Use of .apply() with ‘new’ operator. Is this possible?

With ECMAScript5’s Function.prototype.bind things get pretty clean:

function newCall(Cls) {
    return new (Function.prototype.bind.apply(Cls, arguments));
    // or even
    // return new (Cls.bind.apply(Cls, arguments));
    // if you know that Cls.bind has not been overwritten
}

It can be used as follows:

var s = newCall(Something, a, b, c);

or even directly:

var s = new (Function.prototype.bind.call(Something, null, a, b, c));

var s = new (Function.prototype.bind.apply(Something, [null, a, b, c]));

This and the eval-based solution are the only ones that always work, even with special constructors like Date:

var date = newCall(Date, 2012, 1);
console.log(date instanceof Date); // true

edit

A bit of explanation:
We need to run new on a function that takes a limited number of arguments. The bind method allows us to do it like so:

var f = Cls.bind(anything, arg1, arg2, ...);
result = new f();

The anything parameter doesn’t matter much, since the new keyword resets f‘s context. However, it is required for syntactical reasons. Now, for the bind call: We need to pass a variable number of arguments, so this does the trick:

var f = Cls.bind.apply(Cls, [anything, arg1, arg2, ...]);
result = new f();

Let’s wrap that in a function. Cls is passed as argument 0, so it’s gonna be our anything.
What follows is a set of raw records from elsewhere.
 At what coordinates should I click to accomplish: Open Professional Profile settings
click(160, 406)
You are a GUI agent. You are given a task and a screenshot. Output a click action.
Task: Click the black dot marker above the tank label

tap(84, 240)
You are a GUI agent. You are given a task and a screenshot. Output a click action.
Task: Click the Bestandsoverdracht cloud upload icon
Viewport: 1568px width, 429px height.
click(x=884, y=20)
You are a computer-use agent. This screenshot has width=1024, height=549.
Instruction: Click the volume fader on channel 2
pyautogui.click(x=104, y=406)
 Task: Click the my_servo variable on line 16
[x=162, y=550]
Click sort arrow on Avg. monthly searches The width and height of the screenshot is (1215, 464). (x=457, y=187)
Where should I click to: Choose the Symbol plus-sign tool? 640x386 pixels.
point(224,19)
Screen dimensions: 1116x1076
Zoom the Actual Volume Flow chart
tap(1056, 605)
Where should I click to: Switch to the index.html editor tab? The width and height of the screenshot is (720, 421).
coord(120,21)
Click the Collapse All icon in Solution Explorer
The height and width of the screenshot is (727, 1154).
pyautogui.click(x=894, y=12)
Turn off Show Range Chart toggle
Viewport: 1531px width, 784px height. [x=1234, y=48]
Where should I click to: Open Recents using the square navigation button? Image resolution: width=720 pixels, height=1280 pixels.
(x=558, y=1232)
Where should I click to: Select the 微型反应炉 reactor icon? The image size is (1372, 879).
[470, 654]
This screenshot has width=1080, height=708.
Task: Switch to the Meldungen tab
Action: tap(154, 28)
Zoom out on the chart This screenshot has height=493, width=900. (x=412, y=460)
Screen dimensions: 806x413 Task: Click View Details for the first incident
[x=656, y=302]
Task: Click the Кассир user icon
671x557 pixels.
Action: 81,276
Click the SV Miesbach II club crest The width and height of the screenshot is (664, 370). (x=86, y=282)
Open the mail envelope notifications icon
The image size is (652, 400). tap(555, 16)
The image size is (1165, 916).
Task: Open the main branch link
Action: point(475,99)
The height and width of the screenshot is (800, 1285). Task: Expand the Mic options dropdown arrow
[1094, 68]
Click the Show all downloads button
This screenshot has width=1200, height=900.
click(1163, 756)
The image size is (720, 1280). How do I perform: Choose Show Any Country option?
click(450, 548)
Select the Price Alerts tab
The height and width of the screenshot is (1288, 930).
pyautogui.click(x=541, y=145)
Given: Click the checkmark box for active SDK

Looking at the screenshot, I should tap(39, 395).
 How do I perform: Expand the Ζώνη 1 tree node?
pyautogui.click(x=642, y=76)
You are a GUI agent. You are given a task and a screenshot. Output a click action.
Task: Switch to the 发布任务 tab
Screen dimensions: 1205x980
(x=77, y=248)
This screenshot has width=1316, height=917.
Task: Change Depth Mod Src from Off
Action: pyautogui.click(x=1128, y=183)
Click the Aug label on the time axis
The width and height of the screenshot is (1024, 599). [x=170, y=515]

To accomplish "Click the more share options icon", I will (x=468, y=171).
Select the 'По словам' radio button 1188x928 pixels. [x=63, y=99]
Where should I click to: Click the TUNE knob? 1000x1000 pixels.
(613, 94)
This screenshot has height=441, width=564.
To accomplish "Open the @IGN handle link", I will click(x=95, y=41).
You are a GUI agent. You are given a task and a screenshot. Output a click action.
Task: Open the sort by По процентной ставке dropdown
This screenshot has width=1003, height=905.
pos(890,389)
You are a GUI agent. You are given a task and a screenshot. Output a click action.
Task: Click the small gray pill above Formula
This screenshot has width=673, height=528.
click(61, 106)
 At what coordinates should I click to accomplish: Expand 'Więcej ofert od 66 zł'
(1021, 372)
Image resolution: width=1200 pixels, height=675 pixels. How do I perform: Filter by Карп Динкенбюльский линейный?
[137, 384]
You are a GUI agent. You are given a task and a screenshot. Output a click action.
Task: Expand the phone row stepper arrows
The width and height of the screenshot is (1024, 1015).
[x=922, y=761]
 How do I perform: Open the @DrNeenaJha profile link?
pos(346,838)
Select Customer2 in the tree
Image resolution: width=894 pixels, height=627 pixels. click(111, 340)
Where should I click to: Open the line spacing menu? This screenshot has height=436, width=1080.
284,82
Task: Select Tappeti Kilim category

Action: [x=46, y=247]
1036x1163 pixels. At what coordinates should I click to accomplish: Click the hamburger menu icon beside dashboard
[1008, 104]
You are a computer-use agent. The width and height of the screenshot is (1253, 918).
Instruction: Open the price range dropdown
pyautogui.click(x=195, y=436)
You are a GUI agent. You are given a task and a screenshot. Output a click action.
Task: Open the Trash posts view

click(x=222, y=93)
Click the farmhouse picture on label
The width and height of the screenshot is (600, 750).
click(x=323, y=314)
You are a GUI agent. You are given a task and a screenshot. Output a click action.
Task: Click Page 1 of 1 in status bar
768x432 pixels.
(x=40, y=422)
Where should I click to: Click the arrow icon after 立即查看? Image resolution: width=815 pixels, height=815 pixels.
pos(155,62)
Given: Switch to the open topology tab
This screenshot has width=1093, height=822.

function newCall(Cls /*, arg1, arg2, ... */) {
    var f = Cls.bind.apply(Cls, arguments);
    return new f();
}

Actually, the temporary f variable is not needed at all:

function newCall(Cls /*, arg1, arg2, ... */) {
    return new (Cls.bind.apply(Cls, arguments))();
}

Finally, we should make sure that bind is really what we need. (Cls.bind may have been overwritten). So replace it by Function.prototype.bind, and we get the final result as above.